Dear Church,
Can we face the facts? Census 2011 is out again. Caesar Augustus will be happy. For all the emotions stoked by zealous headhunters, unfortunately, none of us are able to see any headway on the percentage of your children in our country. Number of Christians has not grown and may even have dipped a little. Heart wrenching. Outlook express essayist Tony Joseph, an ex-Christian, commenting on Indian Christianity’s failures and dismantling all the myths ends his essaying by saying, “mini-minority of the population“. Just an annoyance. In other words, mosquito-bites.
I can hear those finger-wagging mission professors giving us all kinds of reasons – historical, cultural and philosophical. Sure, any other reasons? Now before you say what matters is not numbers but faithfulness, I wholeheartedly agree. But in a fallen world, facts have to be faced and prayed about.
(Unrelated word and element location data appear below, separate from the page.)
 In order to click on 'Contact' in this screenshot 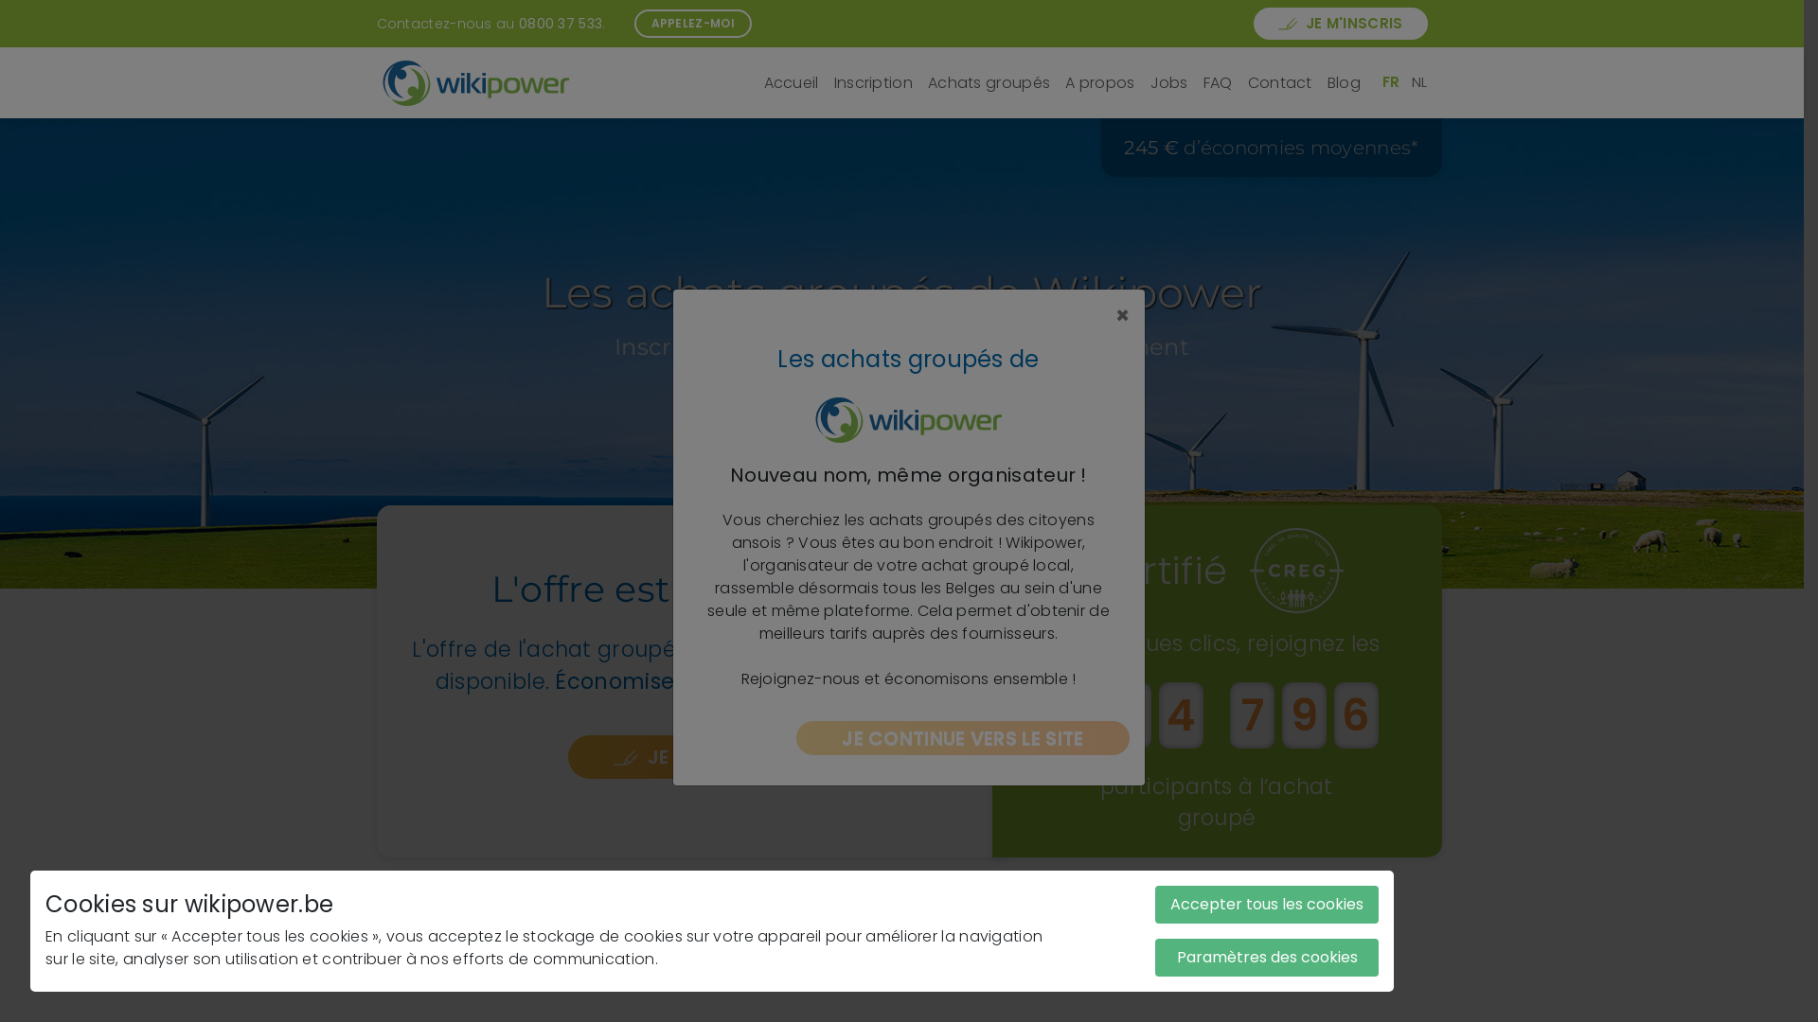, I will do `click(1280, 82)`.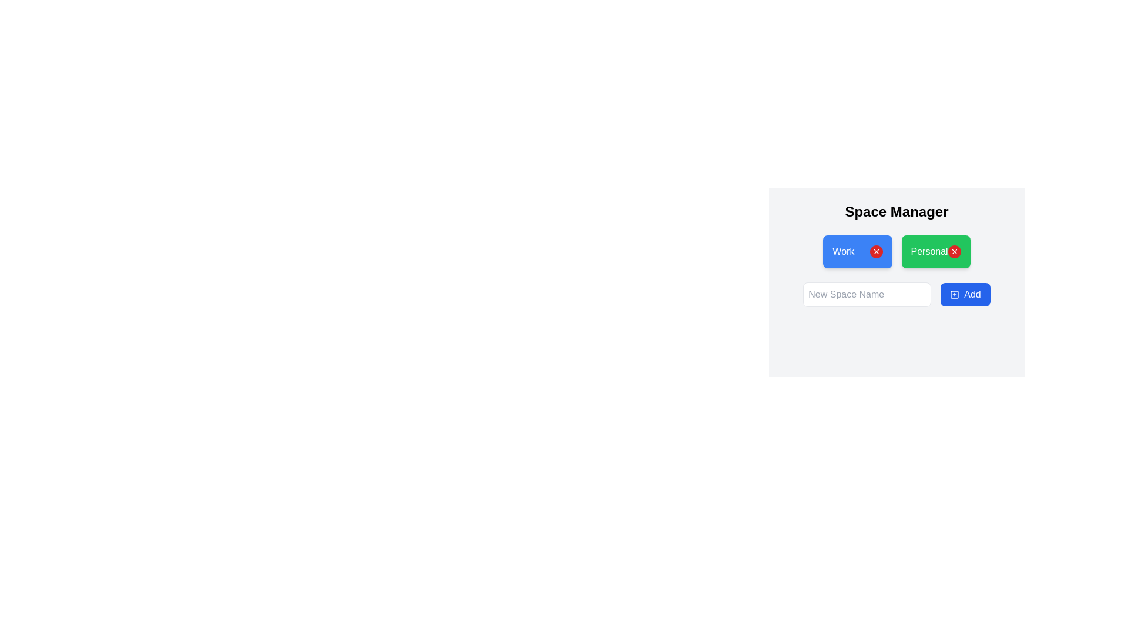  I want to click on the 'Add' button located to the right of the 'New Space Name' text input box, so click(965, 294). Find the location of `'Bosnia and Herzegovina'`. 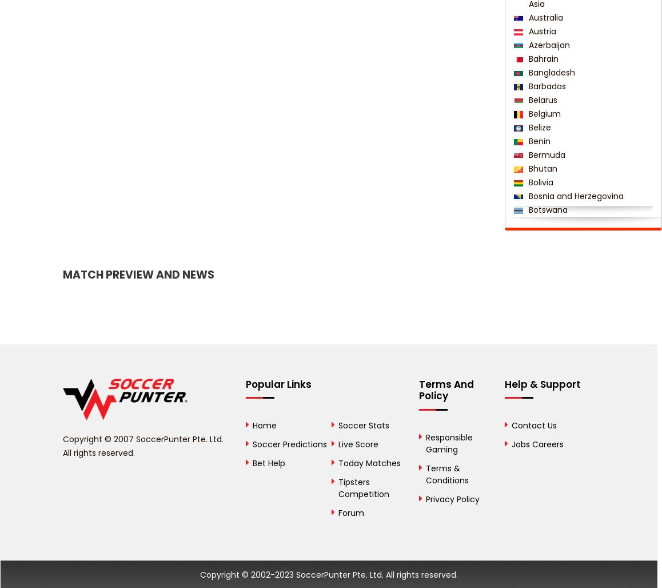

'Bosnia and Herzegovina' is located at coordinates (574, 195).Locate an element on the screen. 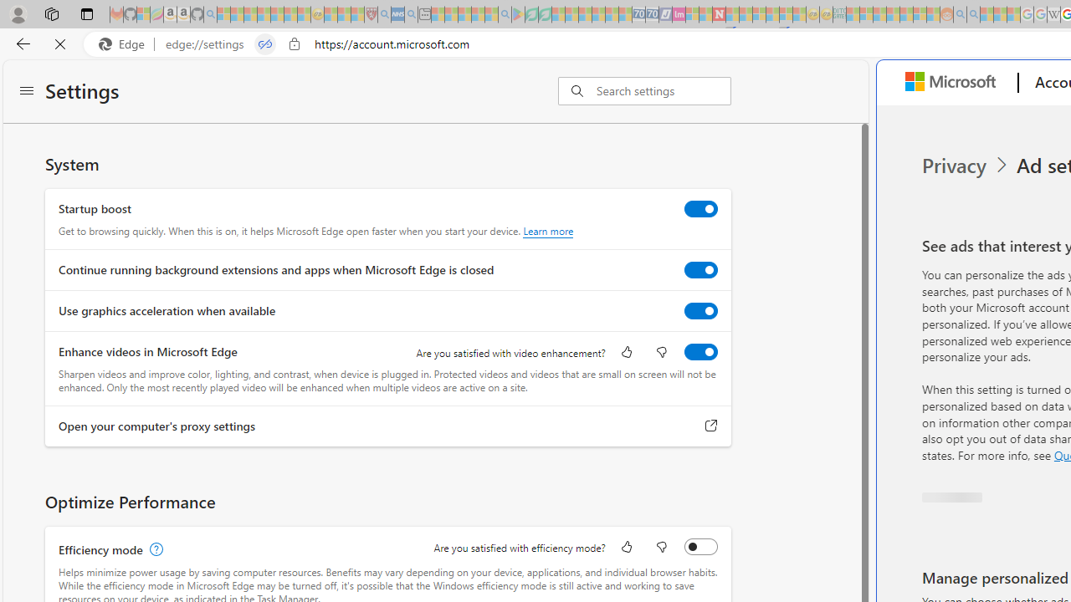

Can we at least agree on this? My two cents: bright lines have not been drawn to limit what is and what is not the axis mundi of our faith. Worse, they are been erased in the name of tolerance and diversity. Annoyance is what you get when you rub the wrong lines.
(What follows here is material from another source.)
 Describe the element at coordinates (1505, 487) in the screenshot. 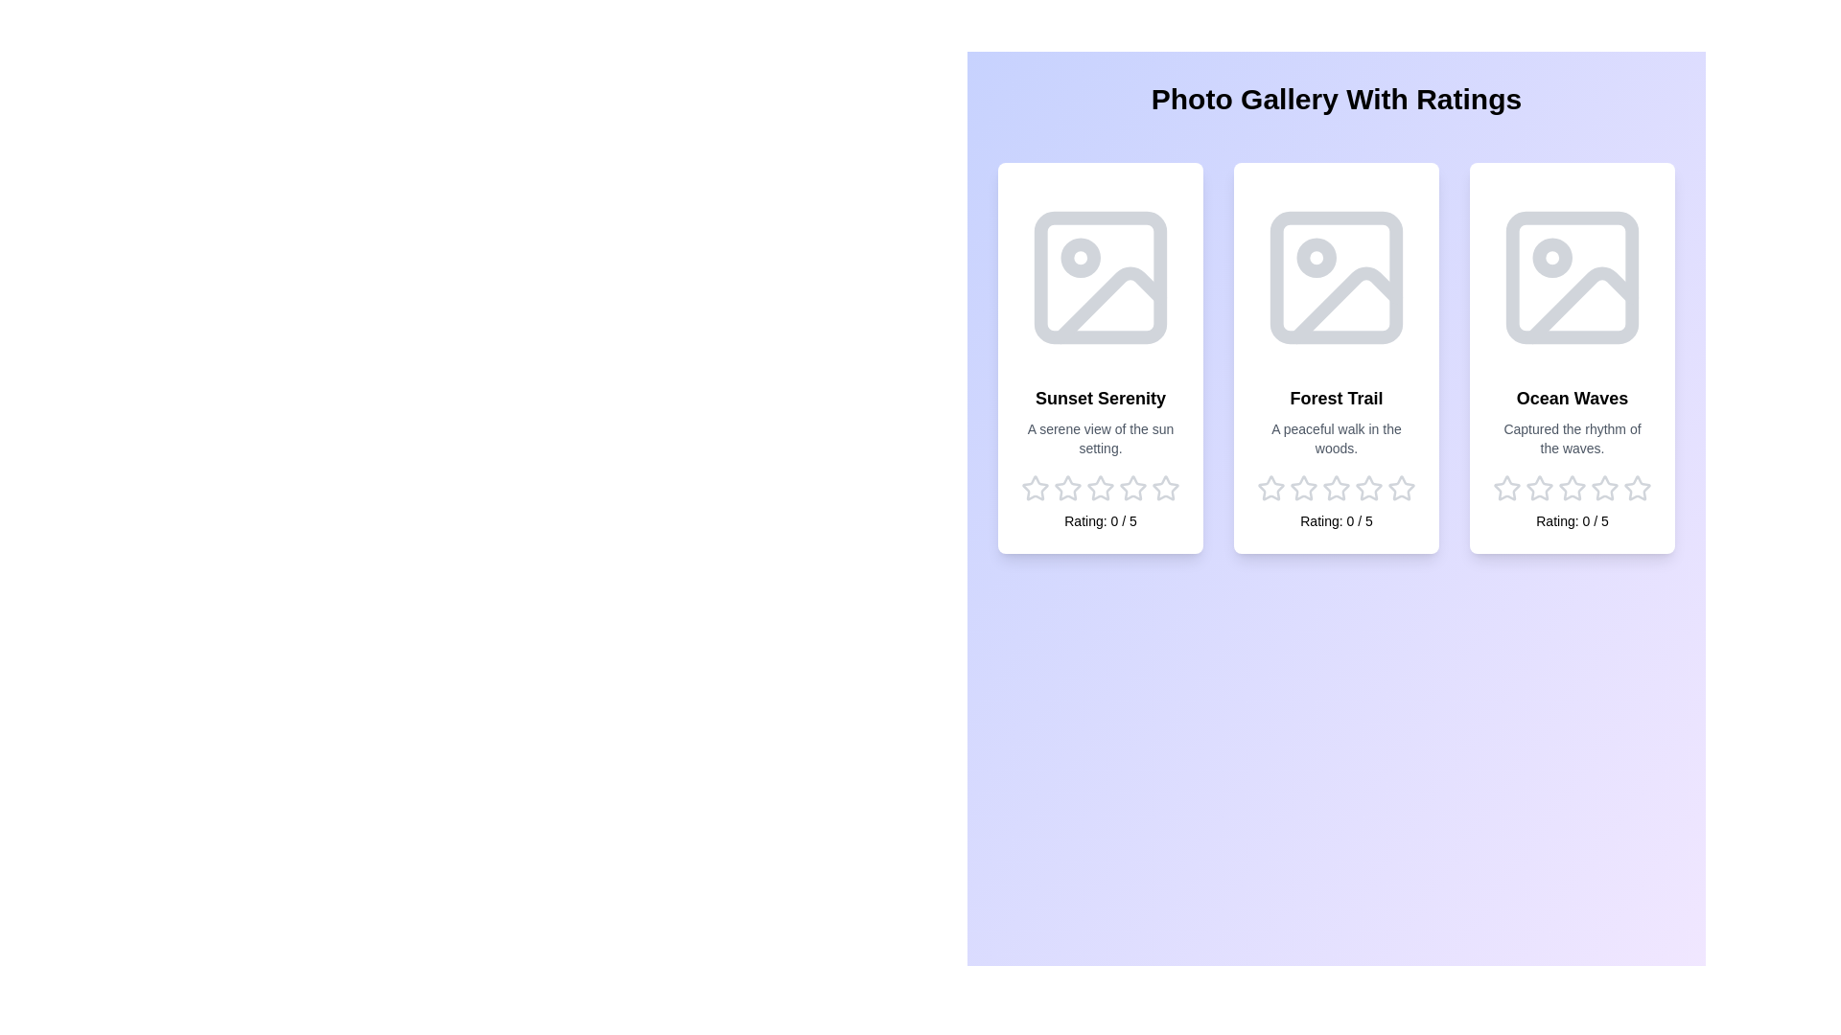

I see `the star corresponding to the rating 1 for the image Ocean Waves` at that location.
For too long and in too many sermons, man has been the focal point and his needs trumpeted too loudly into our ears
One basic reason I have found in my little time with you is that for too long and in too many sermons, man has been the focal point and his needs trumpeted too loudly into our ears. Let me gently say that Church exist first for God and His glory. While human beings and their needs are definitely a part of that, it is emphatically NOT the central part. Too many Christians never evangelize but are rather too concerned about others and how they come across to other people. We have lost unity and gained uniformity. Uniformly, we have become empty tombs concerned about how we appear before others. Unity has to come from above and can never be manufactured. Any legitimate questions on why no cross, no Christ, no creeds, and no confessions is constantly browbeaten under the superficial answer of escaping the moral demands of Jesus. This will not do. The pendulum has swing too much to the other side. Human needs have become the central concern for you. Man does not live by bread alone.
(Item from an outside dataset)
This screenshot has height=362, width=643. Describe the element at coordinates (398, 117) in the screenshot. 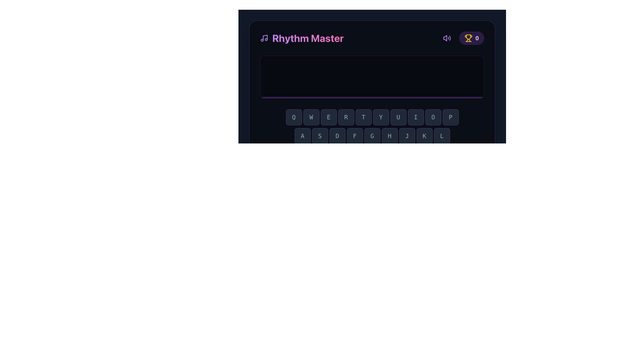

I see `the virtual keyboard button representing the letter 'U' to input the character 'U'` at that location.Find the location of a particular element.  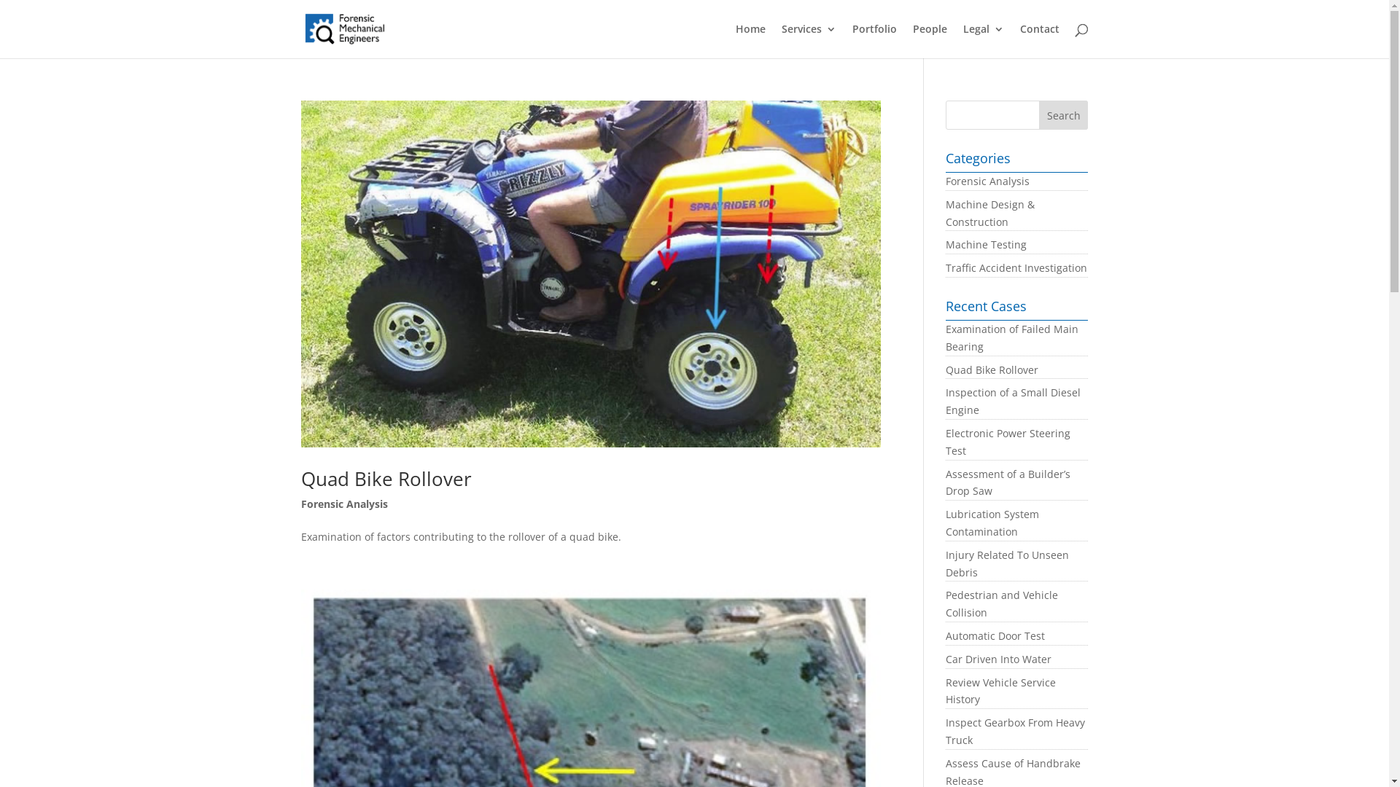

'Home' is located at coordinates (750, 40).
Pulpits make much of man’s need to sacrifice and external moral goodness that there is no time for God’s sacrifice on the cross and electric sense of salvation. No joy. No sharing. Only adjustments. I am unable to listen to your pulpit voice when you, who is supposed to represent God’s people to the world end up doing too much of the opposite. Your pulpit is filling us with fallen man’s needs. I am not suggesting to turn a blind eye to needs but I think we have gone too far too long. Such idols have failed us as they eventually will.
The Biblical God is jealous for His Church. He needs to be at the center of worship and praise
Ultimately, man’s real need is not that he has needs but that he needs to be needed. He needs to feel that he is needed and loved by someone when no one is really going to need him in his lifetime. He needs to know that there is a heartfelt love to be gained in this life. For a sinful man there is no way he can earn that except as a gift through God’s work on the cross. Until such hard truths are driven into our heads, inside the Church, your faithful children will just be a bunch of decent and nice people whom the world will certify, “The people, who don’t rock the boat”. Our acts will not upset the world. We will have marred witnesses not martyrs.
The Biblical God is jealous for His Church. He needs to be at the center of worship and praise. Worship is the ultimate goal of mission not gathering workers. Humans need redemption not just solutions.
It is our time to come out of the cave into the blazing sunlight of the Gospel and address the darkness still inside. It’s springtime. Isaiah not Tony Joseph has the last word on God’s people, “And the glory of the LORD will be revealed, and all people will see it together. For the mouth of the LORD has spoken” Is 40:5 (NIV).
Oops, not even Isaiah has the last word.